TASK —
Leave out the pictures and retype exactly the lines from the one with "The width and height of the screenshot is (655, 848)." through the end of the records.

DATA SUPPLIED —
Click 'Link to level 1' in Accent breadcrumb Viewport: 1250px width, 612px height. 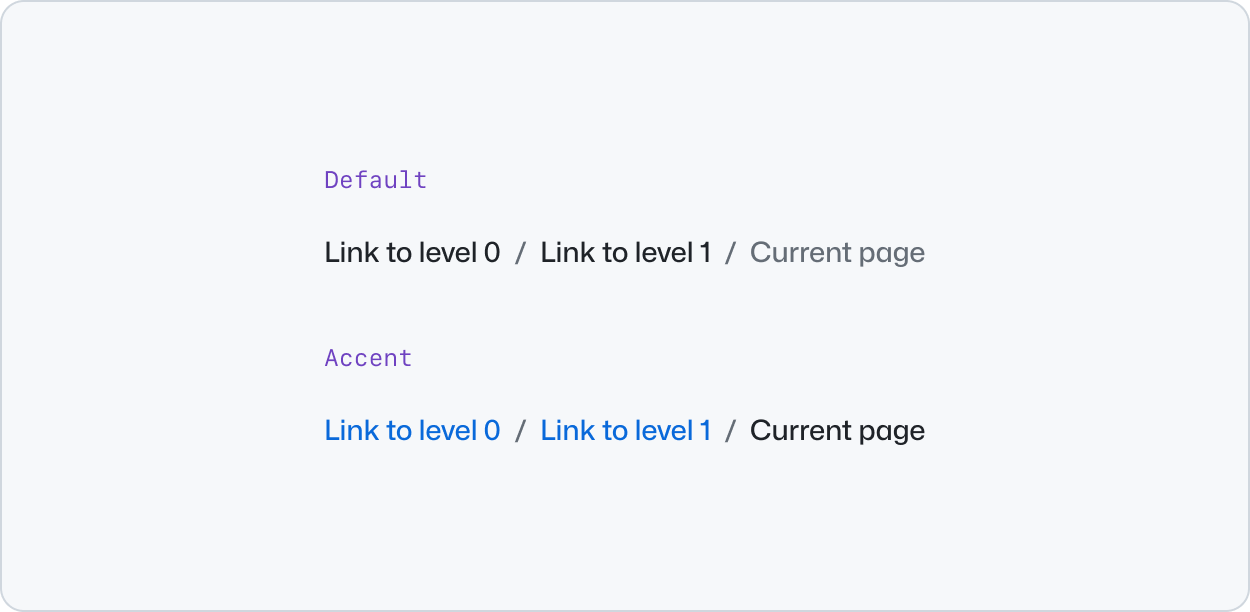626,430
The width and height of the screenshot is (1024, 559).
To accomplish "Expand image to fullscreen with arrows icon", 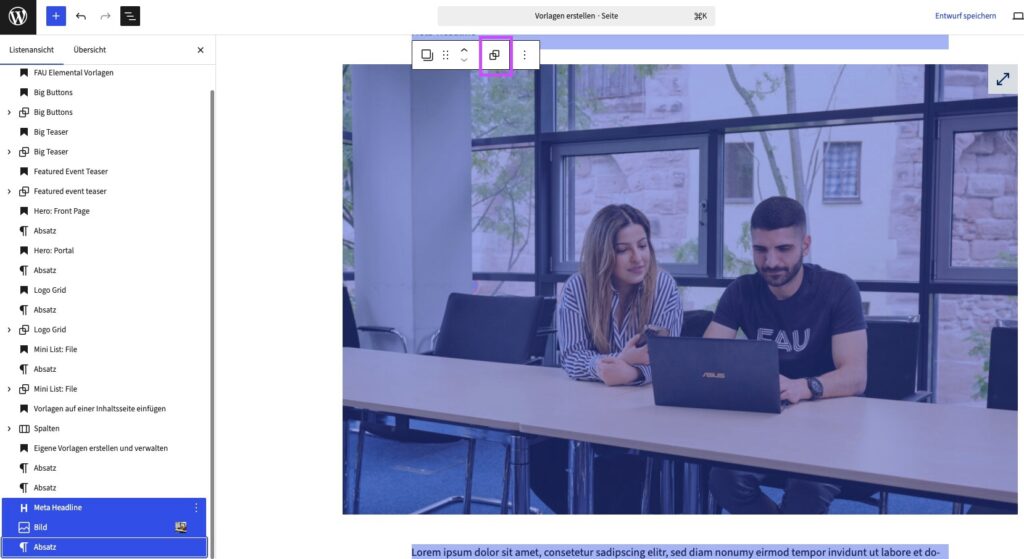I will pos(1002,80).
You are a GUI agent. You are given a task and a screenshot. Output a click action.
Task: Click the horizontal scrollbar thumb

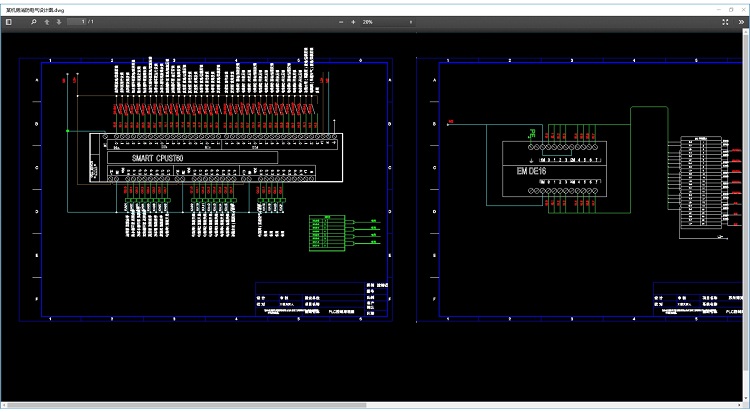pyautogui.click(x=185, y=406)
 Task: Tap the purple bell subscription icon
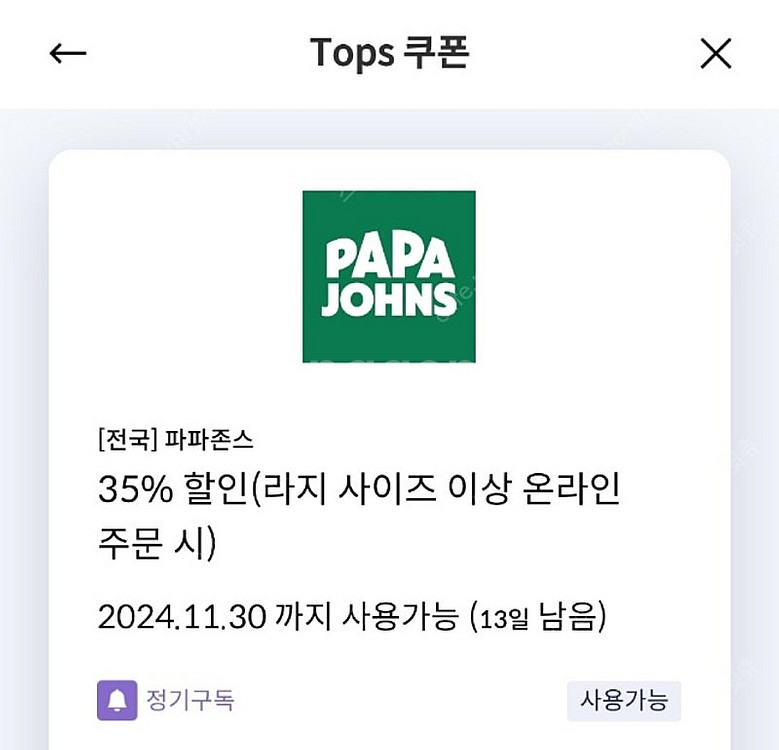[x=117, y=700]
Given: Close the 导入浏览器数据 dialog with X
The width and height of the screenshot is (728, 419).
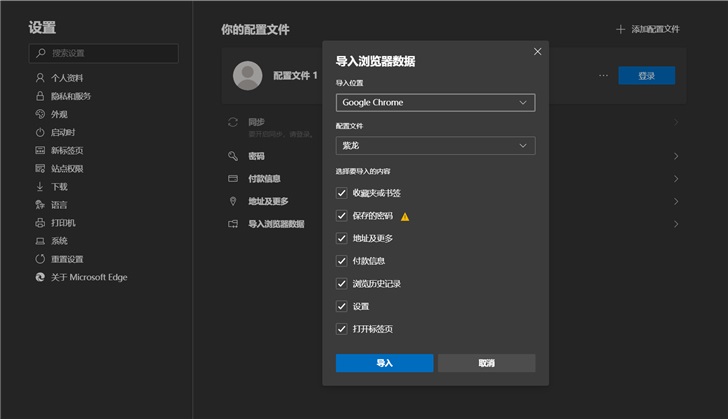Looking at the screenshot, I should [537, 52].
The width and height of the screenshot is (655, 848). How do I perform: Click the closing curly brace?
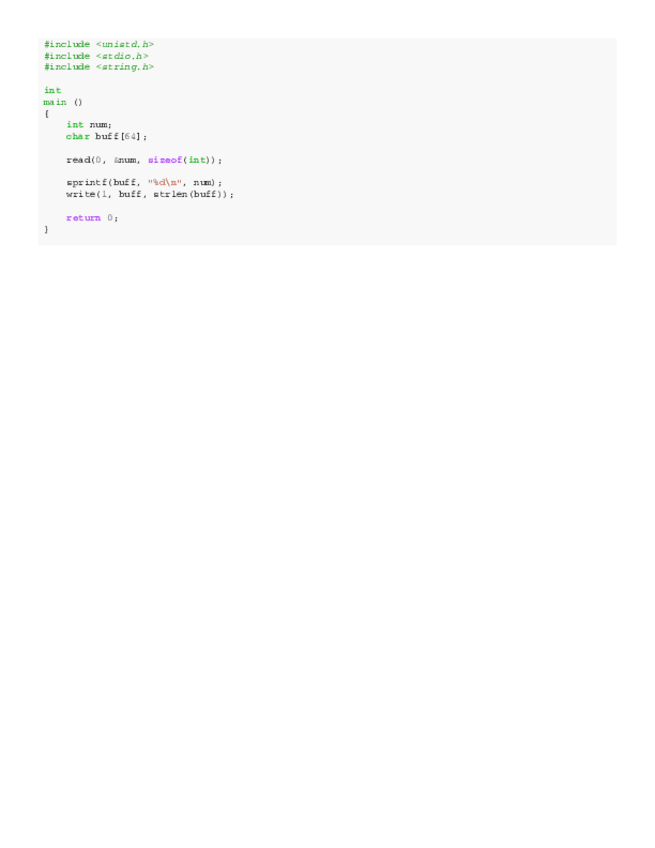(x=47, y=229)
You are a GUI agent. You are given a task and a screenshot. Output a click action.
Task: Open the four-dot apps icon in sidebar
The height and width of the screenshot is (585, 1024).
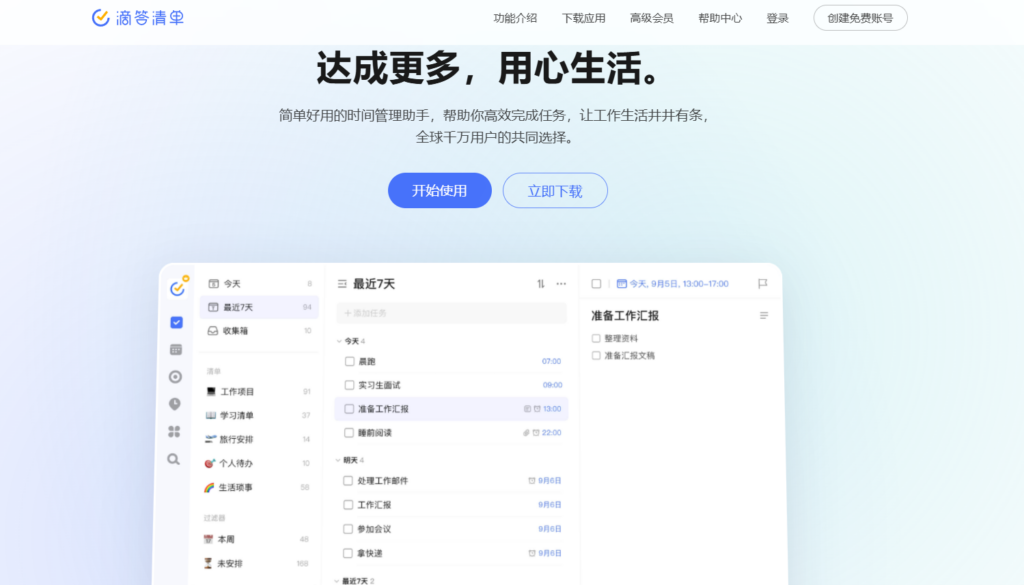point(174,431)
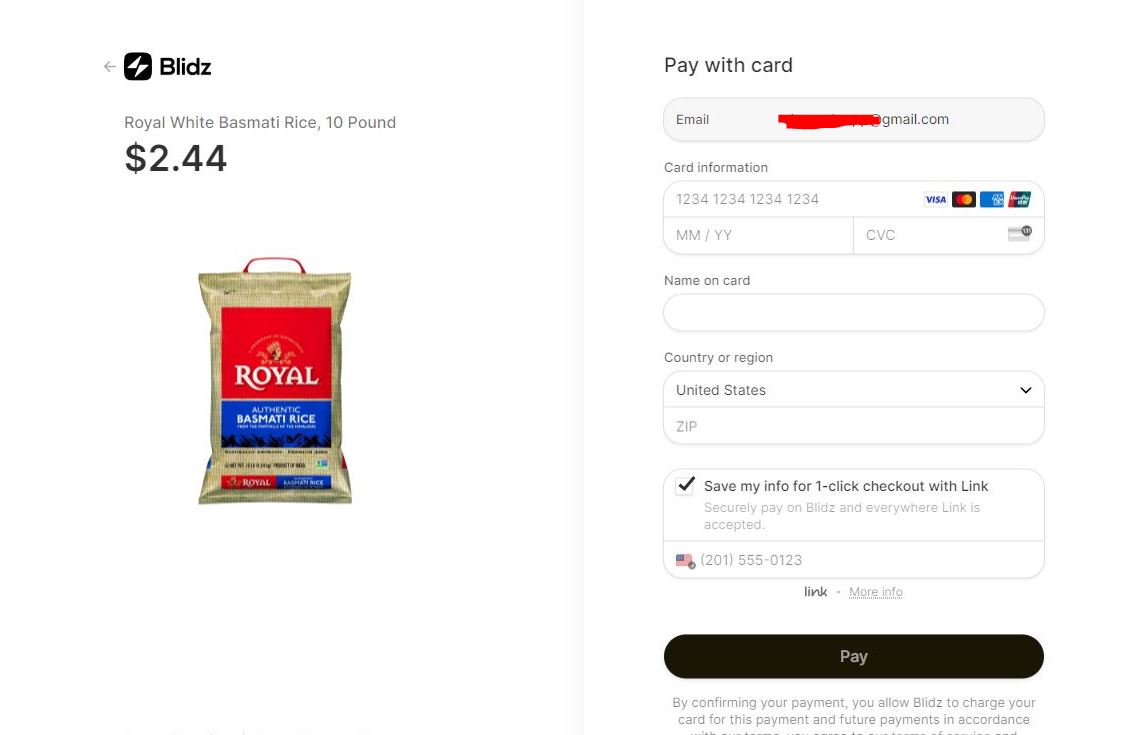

WRITTEN RESPONSE —
The width and height of the screenshot is (655, 848). How do I perform: Click the closing curly brace?
(x=47, y=229)
You are a GUI agent. You are given a task and a screenshot. Output a click action.
Task: Open the four-dot apps icon in sidebar
The height and width of the screenshot is (585, 1024).
point(174,431)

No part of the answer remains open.